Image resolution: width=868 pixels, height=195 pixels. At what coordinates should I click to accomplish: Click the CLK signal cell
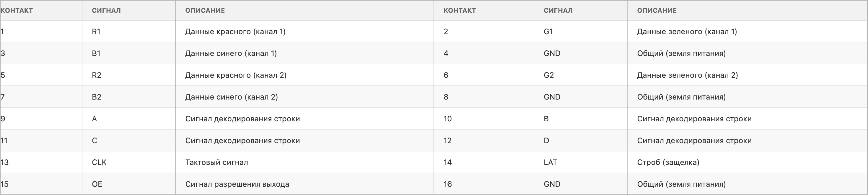[x=99, y=162]
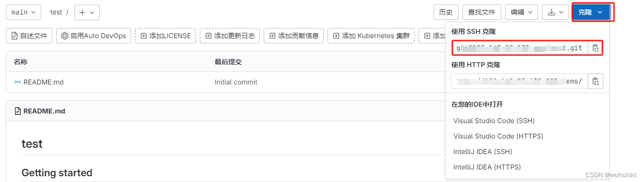
Task: Choose Visual Studio Code (HTTPS)
Action: [498, 136]
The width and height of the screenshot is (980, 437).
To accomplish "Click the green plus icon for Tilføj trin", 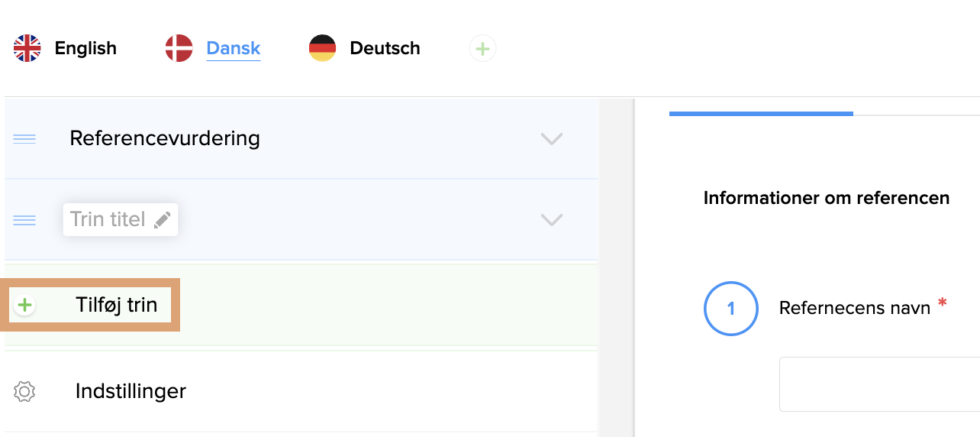I will 25,306.
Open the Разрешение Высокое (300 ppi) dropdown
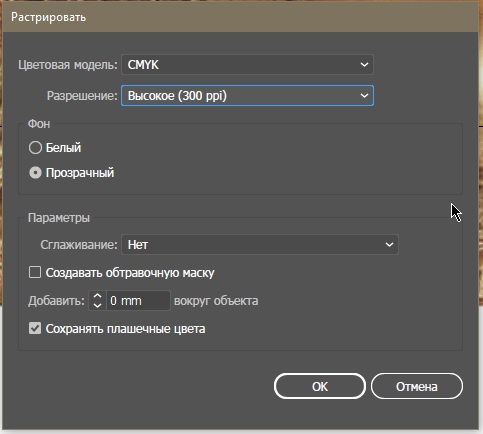Image resolution: width=483 pixels, height=434 pixels. [247, 96]
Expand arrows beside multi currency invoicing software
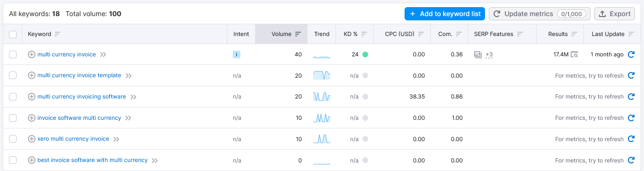The height and width of the screenshot is (171, 644). pos(133,97)
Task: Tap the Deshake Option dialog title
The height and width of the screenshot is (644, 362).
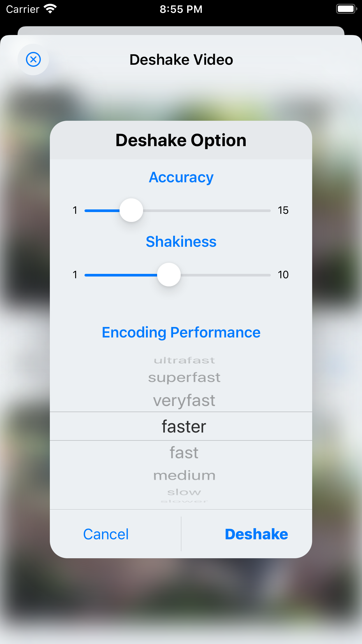Action: point(181,140)
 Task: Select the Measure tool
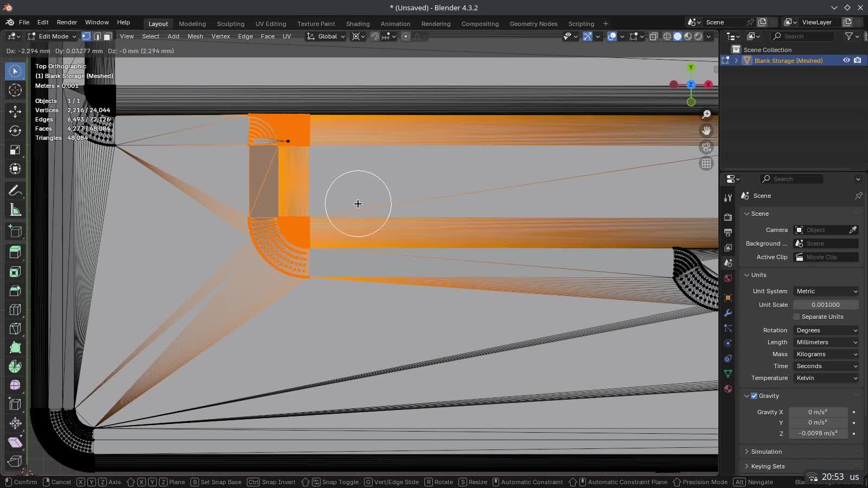(15, 210)
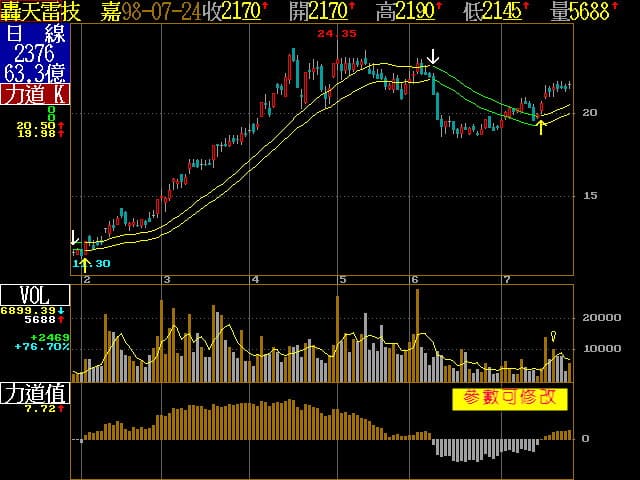Click month 5 on the time axis
The height and width of the screenshot is (480, 640).
343,279
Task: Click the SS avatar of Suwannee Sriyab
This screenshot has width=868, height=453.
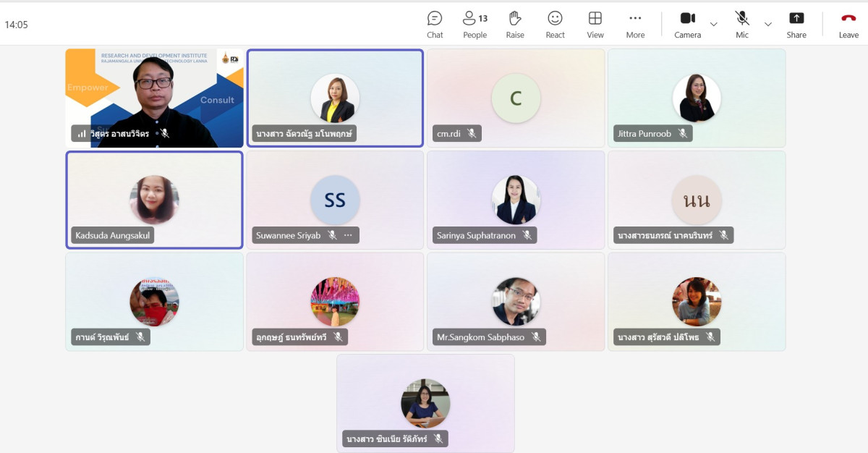Action: [x=335, y=200]
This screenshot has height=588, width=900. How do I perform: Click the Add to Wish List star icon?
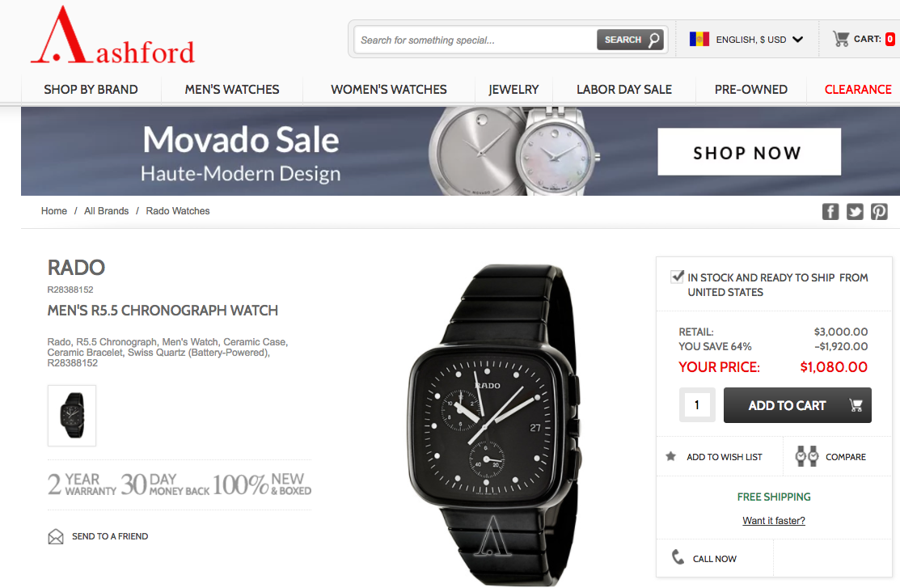[x=670, y=456]
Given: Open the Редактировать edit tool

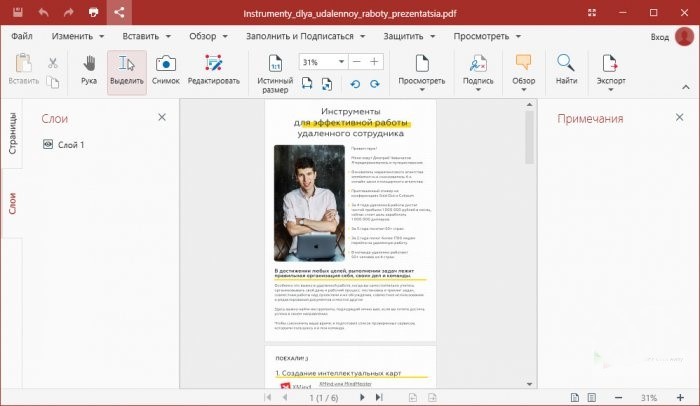Looking at the screenshot, I should click(213, 70).
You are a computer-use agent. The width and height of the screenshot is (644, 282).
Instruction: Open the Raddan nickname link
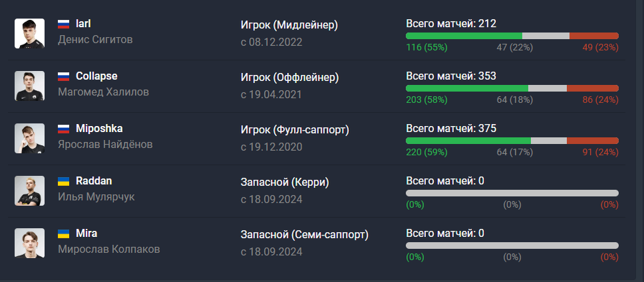coord(94,181)
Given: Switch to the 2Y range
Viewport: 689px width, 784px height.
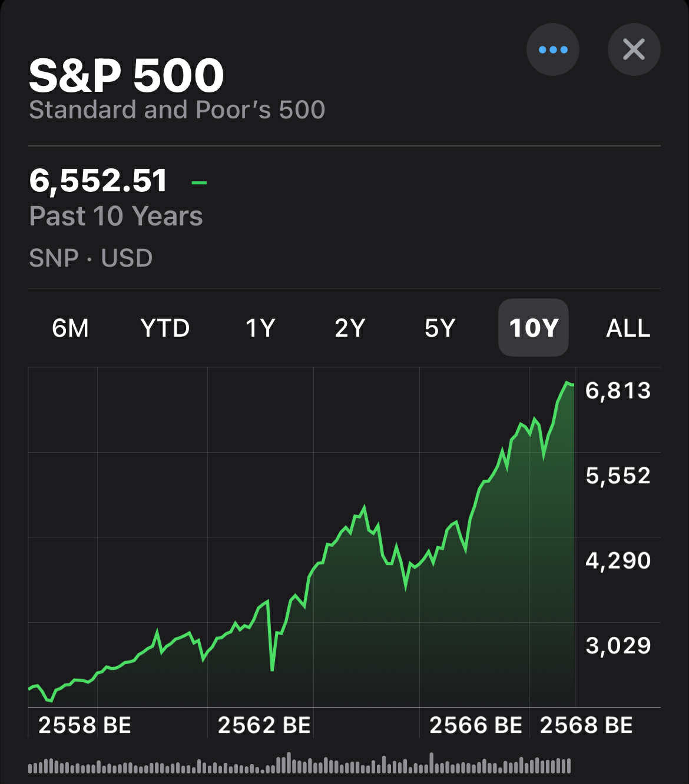Looking at the screenshot, I should coord(350,328).
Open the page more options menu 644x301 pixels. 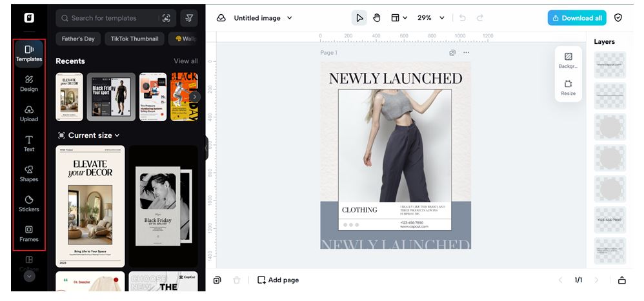click(467, 53)
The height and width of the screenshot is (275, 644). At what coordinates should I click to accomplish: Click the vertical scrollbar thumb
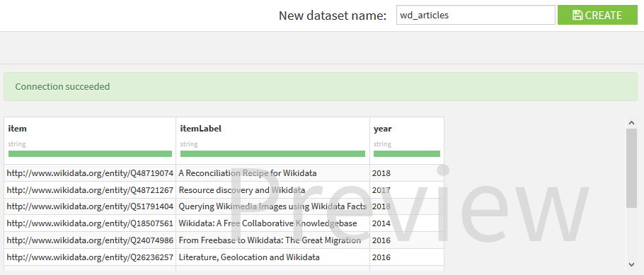(631, 168)
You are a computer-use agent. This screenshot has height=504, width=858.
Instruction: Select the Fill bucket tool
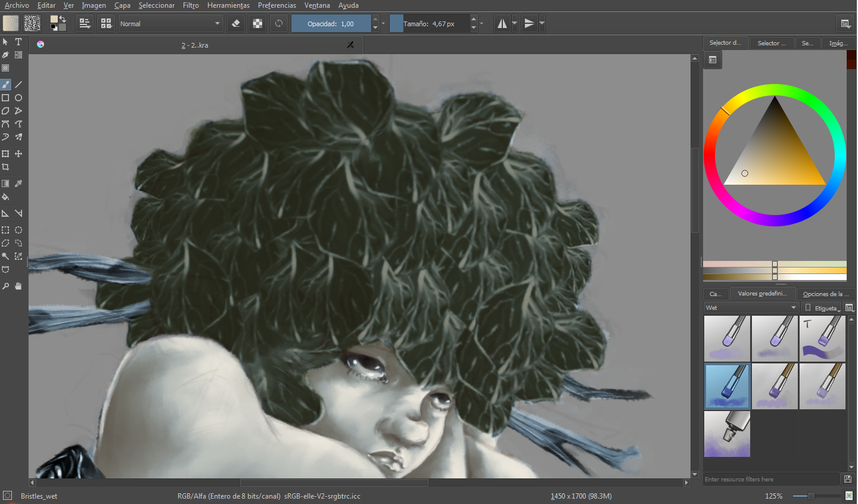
------
EXERCISE:
Would you print exactly the lines in the listing above, from the line bearing "Task: Select the Measure tool" through the line bearing "Given: Switch to the 2Y range", leaving out all pictures?

COMPLETED TASK:
 Task: Select the Measure tool
(15, 210)
Click month 5 on the time axis
The height and width of the screenshot is (480, 640).
343,279
Task: Click the SS avatar of Suwannee Sriyab
This screenshot has width=868, height=453.
Action: [x=335, y=200]
This screenshot has height=588, width=900. How do I perform: Click the Add to Wish List star icon?
[x=670, y=456]
Given: Open the Редактировать edit tool

Looking at the screenshot, I should click(213, 70).
You are a computer-use agent. The width and height of the screenshot is (644, 282).
Instruction: Open the Raddan nickname link
coord(94,181)
Given: Switch to the 2Y range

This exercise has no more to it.